▶ [EXERCISE DESCRIPTION]: Look below for the line that contains "At what coordinates should I click to accomplish: Open the chart", then copy it and each following line exactly, through and including the line that contains "This screenshot has height=484, width=531.".

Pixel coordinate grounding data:
--- START ---
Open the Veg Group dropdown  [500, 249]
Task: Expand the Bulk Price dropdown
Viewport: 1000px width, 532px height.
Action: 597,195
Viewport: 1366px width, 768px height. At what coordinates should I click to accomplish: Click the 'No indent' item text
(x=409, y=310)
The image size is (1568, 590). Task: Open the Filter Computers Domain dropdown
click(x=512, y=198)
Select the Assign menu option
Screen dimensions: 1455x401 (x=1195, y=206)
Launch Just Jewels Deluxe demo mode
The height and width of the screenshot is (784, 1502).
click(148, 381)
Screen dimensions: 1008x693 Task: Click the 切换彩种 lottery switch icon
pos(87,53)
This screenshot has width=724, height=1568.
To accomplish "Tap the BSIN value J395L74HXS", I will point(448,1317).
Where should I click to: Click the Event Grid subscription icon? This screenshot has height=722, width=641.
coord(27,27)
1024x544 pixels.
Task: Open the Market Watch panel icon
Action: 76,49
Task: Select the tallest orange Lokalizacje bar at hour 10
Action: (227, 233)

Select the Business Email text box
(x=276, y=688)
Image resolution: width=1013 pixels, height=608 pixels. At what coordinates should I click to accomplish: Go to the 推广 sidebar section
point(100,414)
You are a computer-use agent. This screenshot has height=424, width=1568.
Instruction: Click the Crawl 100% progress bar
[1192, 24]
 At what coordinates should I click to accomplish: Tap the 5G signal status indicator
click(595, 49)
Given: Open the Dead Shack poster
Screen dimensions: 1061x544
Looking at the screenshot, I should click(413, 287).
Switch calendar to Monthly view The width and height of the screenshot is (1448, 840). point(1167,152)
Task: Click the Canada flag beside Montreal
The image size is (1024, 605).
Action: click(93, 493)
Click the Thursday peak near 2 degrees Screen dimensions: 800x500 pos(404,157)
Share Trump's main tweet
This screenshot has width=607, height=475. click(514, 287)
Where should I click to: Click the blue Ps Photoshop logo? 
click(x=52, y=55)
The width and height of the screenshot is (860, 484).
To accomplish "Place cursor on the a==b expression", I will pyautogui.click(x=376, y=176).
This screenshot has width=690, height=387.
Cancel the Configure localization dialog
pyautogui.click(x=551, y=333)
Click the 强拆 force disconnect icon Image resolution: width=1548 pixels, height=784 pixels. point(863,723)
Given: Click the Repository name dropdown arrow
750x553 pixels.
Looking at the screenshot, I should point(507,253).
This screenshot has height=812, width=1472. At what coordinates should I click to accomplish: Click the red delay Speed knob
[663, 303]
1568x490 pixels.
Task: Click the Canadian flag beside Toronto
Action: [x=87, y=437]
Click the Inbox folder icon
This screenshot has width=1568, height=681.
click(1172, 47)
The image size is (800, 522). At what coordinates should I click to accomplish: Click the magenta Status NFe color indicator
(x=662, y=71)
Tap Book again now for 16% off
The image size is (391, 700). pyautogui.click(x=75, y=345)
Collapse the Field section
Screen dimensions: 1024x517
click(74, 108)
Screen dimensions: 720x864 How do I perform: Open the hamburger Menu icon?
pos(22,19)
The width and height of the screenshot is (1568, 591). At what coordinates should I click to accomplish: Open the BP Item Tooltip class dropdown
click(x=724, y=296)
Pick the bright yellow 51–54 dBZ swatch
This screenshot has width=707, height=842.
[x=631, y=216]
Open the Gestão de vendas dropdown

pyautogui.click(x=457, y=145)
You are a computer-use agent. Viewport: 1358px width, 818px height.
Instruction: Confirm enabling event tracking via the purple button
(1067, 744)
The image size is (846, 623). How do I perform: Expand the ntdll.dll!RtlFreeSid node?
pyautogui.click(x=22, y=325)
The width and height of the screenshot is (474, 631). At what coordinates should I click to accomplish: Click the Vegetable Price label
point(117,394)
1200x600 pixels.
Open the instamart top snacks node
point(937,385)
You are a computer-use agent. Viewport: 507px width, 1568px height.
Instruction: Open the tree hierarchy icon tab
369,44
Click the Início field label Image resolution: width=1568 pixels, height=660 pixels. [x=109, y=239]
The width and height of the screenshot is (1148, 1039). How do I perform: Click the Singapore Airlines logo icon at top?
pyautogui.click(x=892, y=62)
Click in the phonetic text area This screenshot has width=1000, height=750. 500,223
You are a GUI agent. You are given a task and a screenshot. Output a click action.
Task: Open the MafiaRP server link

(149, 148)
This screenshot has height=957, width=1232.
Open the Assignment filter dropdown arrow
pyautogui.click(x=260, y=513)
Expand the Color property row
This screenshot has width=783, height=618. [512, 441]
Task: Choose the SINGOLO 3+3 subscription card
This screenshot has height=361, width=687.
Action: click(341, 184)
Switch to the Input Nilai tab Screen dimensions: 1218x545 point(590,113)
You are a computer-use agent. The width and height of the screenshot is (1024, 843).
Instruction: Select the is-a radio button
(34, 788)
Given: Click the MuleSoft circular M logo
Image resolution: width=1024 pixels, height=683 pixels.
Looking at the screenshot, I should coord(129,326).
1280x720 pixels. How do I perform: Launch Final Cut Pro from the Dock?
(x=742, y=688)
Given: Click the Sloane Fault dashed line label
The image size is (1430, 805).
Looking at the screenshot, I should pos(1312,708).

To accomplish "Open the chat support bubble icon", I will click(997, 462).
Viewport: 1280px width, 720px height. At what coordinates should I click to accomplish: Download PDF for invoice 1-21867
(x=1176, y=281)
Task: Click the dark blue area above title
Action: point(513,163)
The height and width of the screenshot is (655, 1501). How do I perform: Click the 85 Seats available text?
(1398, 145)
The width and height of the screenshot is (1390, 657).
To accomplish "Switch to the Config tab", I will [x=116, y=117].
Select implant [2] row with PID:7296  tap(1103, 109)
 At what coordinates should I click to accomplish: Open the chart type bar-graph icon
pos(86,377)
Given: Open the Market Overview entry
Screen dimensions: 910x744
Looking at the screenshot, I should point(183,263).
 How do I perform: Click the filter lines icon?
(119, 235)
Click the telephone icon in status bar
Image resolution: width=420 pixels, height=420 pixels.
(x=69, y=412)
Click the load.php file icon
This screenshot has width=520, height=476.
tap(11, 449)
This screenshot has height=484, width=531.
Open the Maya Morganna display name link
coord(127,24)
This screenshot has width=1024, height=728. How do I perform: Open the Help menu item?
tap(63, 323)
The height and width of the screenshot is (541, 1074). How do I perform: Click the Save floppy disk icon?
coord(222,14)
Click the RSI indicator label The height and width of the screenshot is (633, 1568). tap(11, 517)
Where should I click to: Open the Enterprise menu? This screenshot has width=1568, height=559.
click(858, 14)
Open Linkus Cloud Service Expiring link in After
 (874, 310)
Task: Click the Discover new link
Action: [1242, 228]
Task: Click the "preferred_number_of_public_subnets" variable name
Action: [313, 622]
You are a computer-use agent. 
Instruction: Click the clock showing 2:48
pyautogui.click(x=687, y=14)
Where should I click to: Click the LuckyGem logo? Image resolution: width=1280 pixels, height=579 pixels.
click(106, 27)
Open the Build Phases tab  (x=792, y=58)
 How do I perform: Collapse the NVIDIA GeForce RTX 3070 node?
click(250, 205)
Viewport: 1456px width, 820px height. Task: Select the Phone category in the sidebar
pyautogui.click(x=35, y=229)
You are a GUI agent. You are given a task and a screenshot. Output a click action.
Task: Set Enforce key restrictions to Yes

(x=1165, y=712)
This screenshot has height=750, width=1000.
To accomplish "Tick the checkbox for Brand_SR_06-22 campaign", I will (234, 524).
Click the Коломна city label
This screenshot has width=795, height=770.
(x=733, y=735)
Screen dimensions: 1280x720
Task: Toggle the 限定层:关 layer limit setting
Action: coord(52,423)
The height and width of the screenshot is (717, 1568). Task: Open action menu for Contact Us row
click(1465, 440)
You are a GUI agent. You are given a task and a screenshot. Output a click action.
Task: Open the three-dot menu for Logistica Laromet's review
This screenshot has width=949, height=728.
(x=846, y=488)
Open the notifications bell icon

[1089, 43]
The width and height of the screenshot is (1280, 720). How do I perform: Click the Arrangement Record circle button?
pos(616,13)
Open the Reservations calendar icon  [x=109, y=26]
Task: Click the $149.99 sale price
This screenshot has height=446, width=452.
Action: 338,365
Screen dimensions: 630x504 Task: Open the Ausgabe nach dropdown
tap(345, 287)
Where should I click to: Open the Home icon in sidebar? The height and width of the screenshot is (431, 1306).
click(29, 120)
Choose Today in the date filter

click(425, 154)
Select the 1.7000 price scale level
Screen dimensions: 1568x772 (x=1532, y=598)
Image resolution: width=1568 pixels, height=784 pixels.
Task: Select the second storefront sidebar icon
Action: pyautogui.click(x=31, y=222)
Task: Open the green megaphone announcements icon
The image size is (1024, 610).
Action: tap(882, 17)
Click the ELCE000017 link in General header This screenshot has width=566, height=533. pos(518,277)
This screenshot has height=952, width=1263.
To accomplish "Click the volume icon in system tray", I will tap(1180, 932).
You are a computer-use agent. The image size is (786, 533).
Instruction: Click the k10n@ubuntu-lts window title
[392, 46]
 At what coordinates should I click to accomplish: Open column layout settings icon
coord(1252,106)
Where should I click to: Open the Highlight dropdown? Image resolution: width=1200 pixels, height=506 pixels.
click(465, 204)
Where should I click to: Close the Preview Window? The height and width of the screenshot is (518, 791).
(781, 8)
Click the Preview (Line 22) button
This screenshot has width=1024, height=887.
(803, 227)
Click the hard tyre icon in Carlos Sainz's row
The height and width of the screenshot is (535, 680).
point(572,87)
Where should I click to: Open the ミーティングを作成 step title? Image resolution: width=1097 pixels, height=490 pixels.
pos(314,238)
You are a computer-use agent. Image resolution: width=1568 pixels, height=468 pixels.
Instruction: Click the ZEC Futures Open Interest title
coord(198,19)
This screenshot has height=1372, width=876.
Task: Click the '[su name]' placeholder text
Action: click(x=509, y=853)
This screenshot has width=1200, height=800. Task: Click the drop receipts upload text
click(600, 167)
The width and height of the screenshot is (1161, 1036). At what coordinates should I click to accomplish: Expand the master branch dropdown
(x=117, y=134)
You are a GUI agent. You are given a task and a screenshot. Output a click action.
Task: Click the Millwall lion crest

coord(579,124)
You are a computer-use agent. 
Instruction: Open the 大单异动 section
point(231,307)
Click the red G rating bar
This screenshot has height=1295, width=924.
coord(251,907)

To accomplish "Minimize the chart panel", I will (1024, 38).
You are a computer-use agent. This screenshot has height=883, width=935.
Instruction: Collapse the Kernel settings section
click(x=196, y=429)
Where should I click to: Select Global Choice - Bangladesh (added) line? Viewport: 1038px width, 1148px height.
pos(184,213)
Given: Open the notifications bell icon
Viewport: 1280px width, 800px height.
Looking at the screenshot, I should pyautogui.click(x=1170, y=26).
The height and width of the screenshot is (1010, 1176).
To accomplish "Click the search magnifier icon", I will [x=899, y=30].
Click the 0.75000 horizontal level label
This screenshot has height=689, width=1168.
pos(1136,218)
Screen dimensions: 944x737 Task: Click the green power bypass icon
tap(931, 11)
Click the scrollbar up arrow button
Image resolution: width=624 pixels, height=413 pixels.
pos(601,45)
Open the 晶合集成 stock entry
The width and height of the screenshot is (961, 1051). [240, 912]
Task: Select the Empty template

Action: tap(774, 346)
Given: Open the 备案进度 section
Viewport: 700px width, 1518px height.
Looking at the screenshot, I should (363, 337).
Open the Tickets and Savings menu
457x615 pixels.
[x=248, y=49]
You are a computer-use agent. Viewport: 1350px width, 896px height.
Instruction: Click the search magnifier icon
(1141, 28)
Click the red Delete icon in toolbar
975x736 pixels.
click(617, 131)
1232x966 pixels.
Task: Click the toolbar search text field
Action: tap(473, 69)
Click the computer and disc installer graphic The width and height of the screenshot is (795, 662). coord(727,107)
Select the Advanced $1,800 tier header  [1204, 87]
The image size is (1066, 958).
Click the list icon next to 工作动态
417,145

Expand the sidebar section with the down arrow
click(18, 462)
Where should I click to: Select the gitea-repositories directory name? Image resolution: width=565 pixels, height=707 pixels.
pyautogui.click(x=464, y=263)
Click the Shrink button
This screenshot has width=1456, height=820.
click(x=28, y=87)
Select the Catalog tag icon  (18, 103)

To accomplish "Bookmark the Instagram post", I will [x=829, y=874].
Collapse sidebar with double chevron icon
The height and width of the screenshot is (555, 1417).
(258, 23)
--- END ---
▶ [SOLUTION FOR THIS PROBLEM]:
 At what coordinates should I click to accomplish: Open the chart type bar-graph icon
pos(86,377)
Given: Open the Market Overview entry
Screen dimensions: 910x744
Looking at the screenshot, I should point(183,263).
 How do I perform: Click the filter lines icon?
(119, 235)
Click the telephone icon in status bar
Image resolution: width=420 pixels, height=420 pixels.
(x=69, y=412)
Click the load.php file icon
This screenshot has width=520, height=476.
tap(11, 449)
This screenshot has height=484, width=531.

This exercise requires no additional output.